** BEGIN **

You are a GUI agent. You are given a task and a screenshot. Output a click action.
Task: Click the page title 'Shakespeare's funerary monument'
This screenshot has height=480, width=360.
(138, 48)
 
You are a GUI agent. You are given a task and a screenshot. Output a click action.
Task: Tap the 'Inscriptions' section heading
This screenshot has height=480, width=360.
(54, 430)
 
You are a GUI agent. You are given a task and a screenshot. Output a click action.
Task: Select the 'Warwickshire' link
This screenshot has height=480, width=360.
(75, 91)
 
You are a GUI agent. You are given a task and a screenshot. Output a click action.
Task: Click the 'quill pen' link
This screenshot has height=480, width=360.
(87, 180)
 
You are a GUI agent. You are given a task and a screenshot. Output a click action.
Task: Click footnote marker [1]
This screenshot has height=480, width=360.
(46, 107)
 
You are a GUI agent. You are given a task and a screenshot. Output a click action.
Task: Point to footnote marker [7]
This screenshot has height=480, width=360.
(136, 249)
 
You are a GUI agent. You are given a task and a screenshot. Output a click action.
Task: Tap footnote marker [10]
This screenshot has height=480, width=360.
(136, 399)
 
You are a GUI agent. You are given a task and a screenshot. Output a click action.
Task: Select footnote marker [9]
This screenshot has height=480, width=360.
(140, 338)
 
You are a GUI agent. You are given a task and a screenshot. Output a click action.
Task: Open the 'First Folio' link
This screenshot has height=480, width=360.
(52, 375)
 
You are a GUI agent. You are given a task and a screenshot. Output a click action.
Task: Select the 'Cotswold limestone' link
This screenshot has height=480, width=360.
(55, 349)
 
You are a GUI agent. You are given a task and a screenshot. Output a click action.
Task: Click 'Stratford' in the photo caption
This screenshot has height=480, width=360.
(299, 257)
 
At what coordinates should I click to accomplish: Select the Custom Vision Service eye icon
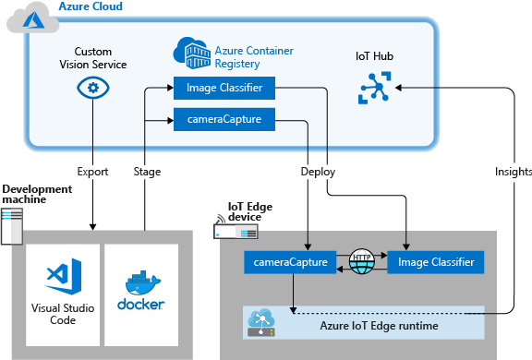coord(92,88)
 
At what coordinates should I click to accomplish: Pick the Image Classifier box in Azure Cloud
coord(223,89)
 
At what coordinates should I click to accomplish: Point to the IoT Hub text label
coord(374,56)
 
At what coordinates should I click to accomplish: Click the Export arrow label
coord(92,172)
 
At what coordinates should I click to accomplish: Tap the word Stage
coord(147,172)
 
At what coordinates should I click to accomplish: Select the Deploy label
coord(317,172)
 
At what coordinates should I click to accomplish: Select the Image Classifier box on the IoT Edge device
coord(435,263)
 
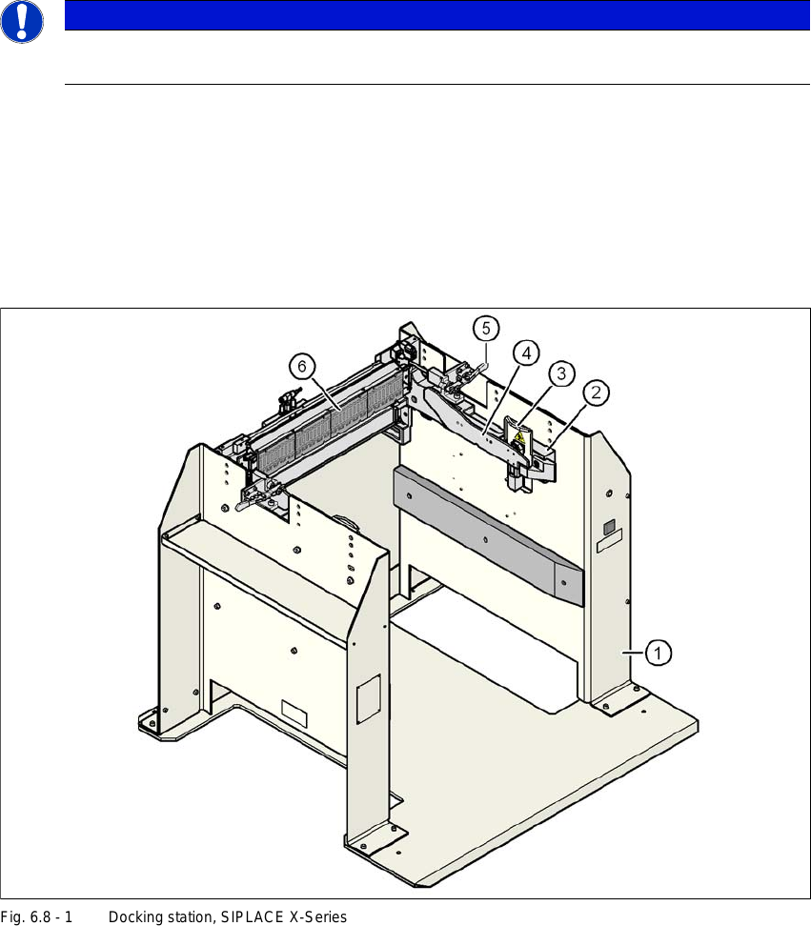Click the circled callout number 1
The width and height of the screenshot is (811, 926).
pos(659,653)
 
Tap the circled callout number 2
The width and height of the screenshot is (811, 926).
pos(598,392)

** END **

WHAT YOU ARE ASKED TO DO » Please reproduce every row above word for word, leaving out the pictures.

OUTPUT BELOW »
You are a GUI agent. You are given a task and a screenshot. Output a click action.
Task: Click the page title 'Shakespeare's funerary monument'
This screenshot has height=480, width=360.
(138, 48)
 
You are a GUI agent. You are given a task and a screenshot. Output a click action.
Task: Tap the 'Inscriptions' section heading
This screenshot has height=480, width=360.
(54, 430)
 
You are a GUI agent. You are given a task and a screenshot. Output a click action.
Task: Select the 'Warwickshire' link
This screenshot has height=480, width=360.
(75, 91)
 
You are a GUI agent. You are given a task and a screenshot. Output a click action.
Task: Click the 'quill pen' link
This screenshot has height=480, width=360.
(87, 180)
 
You are a GUI agent. You are given a task and a screenshot. Output a click action.
Task: Click footnote marker [1]
This screenshot has height=480, width=360.
(46, 107)
 
You are a GUI agent. You are given a task and a screenshot. Output a click action.
Task: Point to footnote marker [7]
This screenshot has height=480, width=360.
(136, 249)
 
You are a GUI agent. You are given a task and a screenshot. Output a click action.
Task: Tap footnote marker [10]
This screenshot has height=480, width=360.
(136, 399)
 
You are a GUI agent. You are given a task and a screenshot. Output a click action.
Task: Select footnote marker [9]
This screenshot has height=480, width=360.
(140, 338)
 
You are a GUI agent. You are given a task and a screenshot. Output a click action.
Task: Open the 'First Folio' link
This screenshot has height=480, width=360.
(52, 375)
 
You are a GUI agent. You are given a task and a screenshot. Output a click action.
Task: Select the 'Cotswold limestone' link
This screenshot has height=480, width=360.
(55, 349)
 
You are a GUI agent. You are given a task and a screenshot. Output a click action.
Task: Click 'Stratford' in the photo caption
This screenshot has height=480, width=360.
(299, 257)
 
At what coordinates should I click to accomplish: Select the Custom Vision Service eye icon
coord(92,88)
 
At what coordinates should I click to accomplish: Pick the Image Classifier box in Azure Cloud
coord(223,89)
 
At what coordinates should I click to accomplish: Point to the IoT Hub text label
coord(374,56)
 
At what coordinates should I click to accomplish: Click the Export arrow label
coord(92,172)
 
At what coordinates should I click to accomplish: Tap the word Stage
coord(147,172)
 
At what coordinates should I click to accomplish: Select the Deploy label
coord(317,172)
 
At what coordinates should I click to accomplish: Select the Image Classifier box on the IoT Edge device
coord(435,263)
 
Click the circled callout number 1
The width and height of the screenshot is (811, 926).
pos(659,653)
 
Tap the circled callout number 2
The width and height of the screenshot is (811, 926).
pos(598,392)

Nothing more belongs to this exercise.